The loan is intended to finance the following operations:
- Purchase of land and construction of housing on land
- Purchase of new housing
- Purchase of old housing and possible improvements. In the case of improvement work, the amount of such work must be at least equal to €4,000 and housing has to be completed for at least 10 years.
- Work to transform a room into a dwelling
- Work in a housing to enlarge it, by extension or by elevation
- Work to save energy in an existing dwelling on 1er July 1981 or for which an application for a building permit was made before that date. The amount of such work must be at least equal to €4,000.
FYI
when the loan finances works, these must be completed within the repayment period of the loan. But you can request an extension of time for the work, in some cases (cases of force majeure, natural disaster, litigation, illness...).
The loan can finance the entire real estate transaction, but it cannot finance the following costs:
- Notary's fees
- Mortgage charges
- Loan application application processing fee
- Possible costs of purchasing furniture to furnish the dwelling.
Housing must become your principal residence at the latest 1 year after completion or purchase.
This period may be Maximum 6 years when the 2 conditions the following are combined:
- You will live in the accommodation from your retirement
- Until that date, the accommodation is rented out in accordance with specific rules.
The amount of your income to be taken into account corresponds to the total of the reference tax revenues for year N-2 of the persons to be housed.
For example, if you apply for a loan in 2024, it is the 2022 benchmark tax income, recorded on the 2023 tax notice.
Your income calculated in this way must not exceed a maximum amount, which varies according to the number of people to be housed and the area of the housing (area A, A bis, B1, B2 or C).

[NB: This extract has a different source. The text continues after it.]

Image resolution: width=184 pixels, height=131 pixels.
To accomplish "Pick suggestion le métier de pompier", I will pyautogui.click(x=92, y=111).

To know the area of the accommodation, you can use a simulator:
The interest rate may not exceed one maximum rate.
FYI
Within this limit, the interest rate you are offered may vary from one credit institution to another. So it's a good idea to compare multiple loan offers using your APRC.
The interest rate may be fixed or variable.
A variable interest rate (i.e. combining a fixed rate and a variable rate) may also be proposed.
The term of the loan may range from 5 to 30 years.
The loan agreement may provide that this period may be modified to either reduce it or extend it to the full 35 years maximum.
You need to ask for it from a credit institution (for example, a bank) that has an agreement with the government that allows it to grant the loan.
FYI
It's a good idea to compare loan offers from multiple institutions, as the interest rate on the proposed loan can vary up to the maximum allowed. To do this, you need to compare the APRC of each loan offered to you.
In particular, the loan may be supplemented by the following financing:
- Personal input
- Zero interest rate loan (PTZ)
- Home Savings Loan
- Fixed rate loan less than or equal to that of a loan granted in addition to a home savings account
- Supplementary loan
- Bridge loan pending the sale of the previous dwelling.
Warning
The loan cannot be associated with a "classic" mortgage.